Dataset entries:
┄┄┄┄┄┄┄┄┄┄┄┄┄┄┄┄┄┄┄┄

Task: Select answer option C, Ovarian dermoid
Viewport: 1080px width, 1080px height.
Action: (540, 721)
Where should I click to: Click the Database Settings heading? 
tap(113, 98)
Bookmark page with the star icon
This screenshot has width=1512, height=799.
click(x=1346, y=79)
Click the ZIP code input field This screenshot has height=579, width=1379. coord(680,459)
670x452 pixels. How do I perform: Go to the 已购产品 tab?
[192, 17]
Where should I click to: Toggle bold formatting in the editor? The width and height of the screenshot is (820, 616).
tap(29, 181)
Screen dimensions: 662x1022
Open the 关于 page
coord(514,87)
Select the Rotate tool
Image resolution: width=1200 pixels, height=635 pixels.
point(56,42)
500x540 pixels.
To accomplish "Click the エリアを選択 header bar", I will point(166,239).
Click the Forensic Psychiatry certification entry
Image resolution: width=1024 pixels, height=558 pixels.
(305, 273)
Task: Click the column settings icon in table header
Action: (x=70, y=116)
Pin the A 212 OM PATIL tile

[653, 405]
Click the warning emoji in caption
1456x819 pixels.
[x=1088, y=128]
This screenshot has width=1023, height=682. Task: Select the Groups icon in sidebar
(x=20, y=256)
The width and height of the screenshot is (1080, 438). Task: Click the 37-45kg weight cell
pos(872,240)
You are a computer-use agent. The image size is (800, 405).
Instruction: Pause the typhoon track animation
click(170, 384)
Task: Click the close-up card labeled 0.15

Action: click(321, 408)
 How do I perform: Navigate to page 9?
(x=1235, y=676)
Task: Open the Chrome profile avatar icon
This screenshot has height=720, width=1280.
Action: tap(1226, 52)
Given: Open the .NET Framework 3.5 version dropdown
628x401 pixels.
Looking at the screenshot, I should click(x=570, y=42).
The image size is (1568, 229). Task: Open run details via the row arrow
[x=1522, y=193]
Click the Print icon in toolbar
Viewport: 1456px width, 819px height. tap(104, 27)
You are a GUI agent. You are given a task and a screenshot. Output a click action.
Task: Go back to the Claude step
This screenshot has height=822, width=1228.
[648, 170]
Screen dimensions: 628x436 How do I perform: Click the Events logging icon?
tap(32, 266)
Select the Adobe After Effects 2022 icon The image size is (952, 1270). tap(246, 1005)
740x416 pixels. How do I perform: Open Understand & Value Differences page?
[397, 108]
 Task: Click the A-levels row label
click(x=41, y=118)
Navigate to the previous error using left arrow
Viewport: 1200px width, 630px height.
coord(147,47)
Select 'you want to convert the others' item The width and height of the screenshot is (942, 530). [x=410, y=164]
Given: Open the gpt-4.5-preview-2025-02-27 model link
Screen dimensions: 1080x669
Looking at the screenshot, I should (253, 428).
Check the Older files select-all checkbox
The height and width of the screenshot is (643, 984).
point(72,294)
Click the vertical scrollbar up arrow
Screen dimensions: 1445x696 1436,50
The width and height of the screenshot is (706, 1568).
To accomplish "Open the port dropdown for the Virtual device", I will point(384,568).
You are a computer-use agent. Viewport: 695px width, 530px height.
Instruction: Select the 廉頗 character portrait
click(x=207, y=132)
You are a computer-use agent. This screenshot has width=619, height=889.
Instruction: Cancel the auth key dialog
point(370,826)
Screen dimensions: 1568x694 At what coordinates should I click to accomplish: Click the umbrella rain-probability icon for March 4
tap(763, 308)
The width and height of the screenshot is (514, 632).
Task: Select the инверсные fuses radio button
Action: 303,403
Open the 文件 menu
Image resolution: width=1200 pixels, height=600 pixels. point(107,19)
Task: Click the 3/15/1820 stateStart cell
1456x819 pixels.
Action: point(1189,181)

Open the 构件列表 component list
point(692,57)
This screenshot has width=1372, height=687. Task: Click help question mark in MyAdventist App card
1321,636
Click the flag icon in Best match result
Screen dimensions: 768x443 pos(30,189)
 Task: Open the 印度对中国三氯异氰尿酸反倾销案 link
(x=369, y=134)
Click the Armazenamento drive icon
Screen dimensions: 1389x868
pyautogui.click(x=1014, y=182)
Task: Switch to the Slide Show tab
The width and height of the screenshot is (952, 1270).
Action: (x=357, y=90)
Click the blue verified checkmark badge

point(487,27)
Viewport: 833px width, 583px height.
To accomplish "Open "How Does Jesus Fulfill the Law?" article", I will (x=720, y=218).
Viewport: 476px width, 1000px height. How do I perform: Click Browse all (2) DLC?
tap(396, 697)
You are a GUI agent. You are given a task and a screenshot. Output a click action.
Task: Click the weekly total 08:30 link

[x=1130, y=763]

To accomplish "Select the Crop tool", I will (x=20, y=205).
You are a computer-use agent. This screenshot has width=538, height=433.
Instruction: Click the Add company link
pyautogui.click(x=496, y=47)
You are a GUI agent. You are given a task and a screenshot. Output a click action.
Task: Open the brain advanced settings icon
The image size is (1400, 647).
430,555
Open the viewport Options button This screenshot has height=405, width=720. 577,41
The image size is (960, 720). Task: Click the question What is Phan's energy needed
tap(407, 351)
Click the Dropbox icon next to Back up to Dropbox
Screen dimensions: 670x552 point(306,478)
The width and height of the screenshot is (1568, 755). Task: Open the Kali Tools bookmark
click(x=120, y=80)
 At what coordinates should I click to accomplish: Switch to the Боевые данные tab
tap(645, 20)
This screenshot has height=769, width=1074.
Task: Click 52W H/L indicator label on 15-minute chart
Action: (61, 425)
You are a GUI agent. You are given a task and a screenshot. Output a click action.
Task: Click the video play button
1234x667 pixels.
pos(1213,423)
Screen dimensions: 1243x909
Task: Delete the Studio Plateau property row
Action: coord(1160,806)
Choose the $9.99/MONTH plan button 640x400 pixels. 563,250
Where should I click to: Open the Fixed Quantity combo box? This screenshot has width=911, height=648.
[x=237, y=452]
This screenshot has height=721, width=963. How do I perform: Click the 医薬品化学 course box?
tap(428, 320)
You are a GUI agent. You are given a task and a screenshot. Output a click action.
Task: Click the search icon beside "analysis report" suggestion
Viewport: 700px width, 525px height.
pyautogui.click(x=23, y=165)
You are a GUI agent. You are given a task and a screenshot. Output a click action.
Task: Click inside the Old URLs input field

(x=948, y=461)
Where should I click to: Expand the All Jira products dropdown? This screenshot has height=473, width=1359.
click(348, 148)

┄┄┄┄┄┄┄┄┄┄┄┄┄┄┄┄┄┄┄┄

Exercise instructions:
The data are to be transcribed in full, exactly as given.

Solution to this task:
Task: Select answer option C, Ovarian dermoid
Viewport: 1080px width, 1080px height.
Action: (540, 721)
Where should I click to: Click the Database Settings heading? 
tap(113, 98)
Bookmark page with the star icon
This screenshot has width=1512, height=799.
click(x=1346, y=79)
Click the ZIP code input field This screenshot has height=579, width=1379. coord(680,459)
670x452 pixels. How do I perform: Go to the 已购产品 tab?
[192, 17]
Where should I click to: Toggle bold formatting in the editor? The width and height of the screenshot is (820, 616).
tap(29, 181)
Screen dimensions: 662x1022
Open the 关于 page
coord(514,87)
Select the Rotate tool
Image resolution: width=1200 pixels, height=635 pixels.
point(56,42)
500x540 pixels.
To accomplish "Click the エリアを選択 header bar", I will point(166,239).
Click the Forensic Psychiatry certification entry
Image resolution: width=1024 pixels, height=558 pixels.
(305, 273)
Task: Click the column settings icon in table header
Action: (x=70, y=116)
Pin the A 212 OM PATIL tile

[653, 405]
Click the warning emoji in caption
1456x819 pixels.
[x=1088, y=128]
This screenshot has width=1023, height=682. Task: Select the Groups icon in sidebar
(x=20, y=256)
The width and height of the screenshot is (1080, 438). Task: Click the 37-45kg weight cell
pos(872,240)
You are a computer-use agent. The image size is (800, 405).
Instruction: Pause the typhoon track animation
click(170, 384)
Task: Click the close-up card labeled 0.15

Action: click(321, 408)
 How do I perform: Navigate to page 9?
(x=1235, y=676)
Task: Open the Chrome profile avatar icon
This screenshot has height=720, width=1280.
Action: tap(1226, 52)
Given: Open the .NET Framework 3.5 version dropdown
628x401 pixels.
Looking at the screenshot, I should click(x=570, y=42).
The image size is (1568, 229). Task: Open run details via the row arrow
[x=1522, y=193]
Click the Print icon in toolbar
Viewport: 1456px width, 819px height. tap(104, 27)
You are a GUI agent. You are given a task and a screenshot. Output a click action.
Task: Go back to the Claude step
This screenshot has height=822, width=1228.
[648, 170]
Screen dimensions: 628x436 How do I perform: Click the Events logging icon?
tap(32, 266)
Select the Adobe After Effects 2022 icon The image size is (952, 1270). tap(246, 1005)
740x416 pixels. How do I perform: Open Understand & Value Differences page?
[397, 108]
 Task: Click the A-levels row label
click(x=41, y=118)
Navigate to the previous error using left arrow
Viewport: 1200px width, 630px height.
coord(147,47)
Select 'you want to convert the others' item The width and height of the screenshot is (942, 530). [x=410, y=164]
Given: Open the gpt-4.5-preview-2025-02-27 model link
Screen dimensions: 1080x669
Looking at the screenshot, I should (253, 428).
Check the Older files select-all checkbox
The height and width of the screenshot is (643, 984).
point(72,294)
Click the vertical scrollbar up arrow
Screen dimensions: 1445x696 1436,50
The width and height of the screenshot is (706, 1568).
To accomplish "Open the port dropdown for the Virtual device", I will point(384,568).
You are a computer-use agent. Viewport: 695px width, 530px height.
Instruction: Select the 廉頗 character portrait
click(x=207, y=132)
You are a computer-use agent. This screenshot has width=619, height=889.
Instruction: Cancel the auth key dialog
point(370,826)
Screen dimensions: 1568x694 At what coordinates should I click to accomplish: Click the umbrella rain-probability icon for March 4
tap(763, 308)
The width and height of the screenshot is (514, 632).
Task: Select the инверсные fuses radio button
Action: 303,403
Open the 文件 menu
Image resolution: width=1200 pixels, height=600 pixels. point(107,19)
Task: Click the 3/15/1820 stateStart cell
1456x819 pixels.
Action: point(1189,181)

Open the 构件列表 component list
point(692,57)
This screenshot has width=1372, height=687. Task: Click help question mark in MyAdventist App card
1321,636
Click the flag icon in Best match result
Screen dimensions: 768x443 pos(30,189)
 Task: Open the 印度对中国三氯异氰尿酸反倾销案 link
(x=369, y=134)
Click the Armazenamento drive icon
Screen dimensions: 1389x868
pyautogui.click(x=1014, y=182)
Task: Switch to the Slide Show tab
The width and height of the screenshot is (952, 1270).
Action: (x=357, y=90)
Click the blue verified checkmark badge

point(487,27)
Viewport: 833px width, 583px height.
To accomplish "Open "How Does Jesus Fulfill the Law?" article", I will (x=720, y=218).
Viewport: 476px width, 1000px height. How do I perform: Click Browse all (2) DLC?
tap(396, 697)
You are a GUI agent. You are given a task and a screenshot. Output a click action.
Task: Click the weekly total 08:30 link

[x=1130, y=763]

To accomplish "Select the Crop tool", I will (x=20, y=205).
You are a computer-use agent. This screenshot has width=538, height=433.
Instruction: Click the Add company link
pyautogui.click(x=496, y=47)
You are a GUI agent. You are given a task and a screenshot. Output a click action.
Task: Open the brain advanced settings icon
The image size is (1400, 647).
430,555
Open the viewport Options button This screenshot has height=405, width=720. 577,41
The image size is (960, 720). Task: Click the question What is Phan's energy needed
tap(407, 351)
Click the Dropbox icon next to Back up to Dropbox
Screen dimensions: 670x552 point(306,478)
The width and height of the screenshot is (1568, 755). Task: Open the Kali Tools bookmark
click(x=120, y=80)
 At what coordinates should I click to accomplish: Switch to the Боевые данные tab
tap(645, 20)
This screenshot has height=769, width=1074.
Task: Click 52W H/L indicator label on 15-minute chart
Action: (61, 425)
You are a GUI agent. You are given a task and a screenshot. Output a click action.
Task: Click the video play button
1234x667 pixels.
pos(1213,423)
Screen dimensions: 1243x909
Task: Delete the Studio Plateau property row
Action: coord(1160,806)
Choose the $9.99/MONTH plan button 640x400 pixels. 563,250
Where should I click to: Open the Fixed Quantity combo box? This screenshot has width=911, height=648.
[x=237, y=452]
This screenshot has height=721, width=963. How do I perform: Click the 医薬品化学 course box?
tap(428, 320)
You are a GUI agent. You are given a task and a screenshot. Output a click action.
Task: Click the search icon beside "analysis report" suggestion
Viewport: 700px width, 525px height.
pyautogui.click(x=23, y=165)
You are a GUI agent. You are given a task and a screenshot. Output a click action.
Task: Click inside the Old URLs input field

(x=948, y=461)
Where should I click to: Expand the All Jira products dropdown? This screenshot has height=473, width=1359.
click(348, 148)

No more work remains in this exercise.